Reputation: 1126
Assume that a User
can ask for a Service
and many Providers
can make an Offer
. The User
will then choose one Offer
and make a Transaction
for it.
Here are the tables:
User:
-id
-name
-address
Service:
-id
-userId
-name
-description
Provider:
-id
-name
-url
Offer:
-id
-serviceId
-providerId
-price
-details
-transactionId
Transaction:
-id
-date
-status (completed, pending etc)
-method (paypal, direct credit card etc)
Ok all the tables have links and we can join to find anything. But my question is: Does it makes sense to store the buyerId (user) and the sellerId(provider) in the transaction even though I can join the tables to get the buyerId and sellerId?
Upvotes: 0
Views: 984
Reputation: 18062
I'd suggest a different schema:
User (id, name, address)
Service (id, name, description)
Provider (id, name, url)
Offer (id, userId, serviceId, providerId, price, details)
Transaction (id, offerId, date, status, method)
The Offer will bring together User, Service and Provider and a Transaction is a follow-up to an Offer.
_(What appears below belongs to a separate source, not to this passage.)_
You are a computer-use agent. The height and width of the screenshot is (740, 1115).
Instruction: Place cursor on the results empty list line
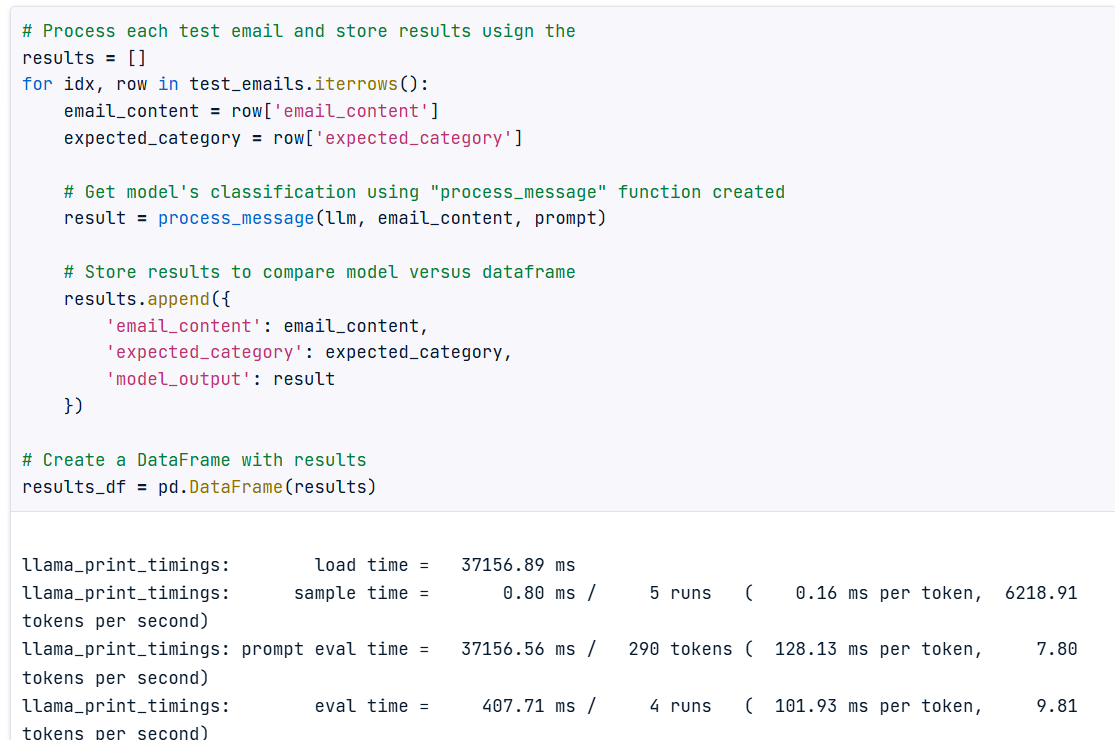(x=84, y=58)
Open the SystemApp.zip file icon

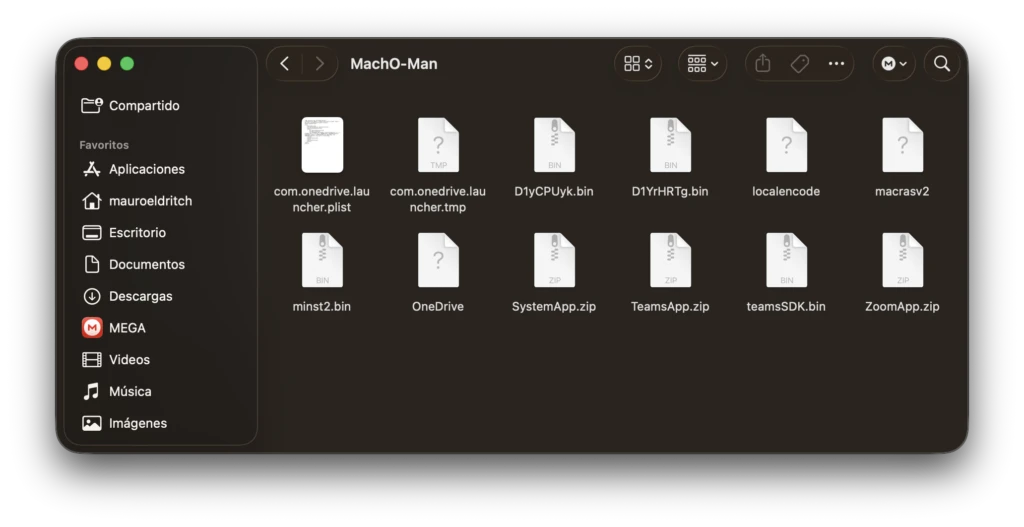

Consider that a User will pick from multiple Offers, creating a Transaction only for one Offer.
Also one Provider may propose multiple Offers for the same Service to the same User each time with a reduced price.
Upvotes: 1
Reputation: 674
Of course it doesnt make sense. If you have a way to make a join and obtain the results, you should never put this additional columns on the table. Because it will be redundant, and may be can cause errors.
If you need great performance in queries that involve Transaction Table, just make good indexes, but (almost) never add unnecesary columns.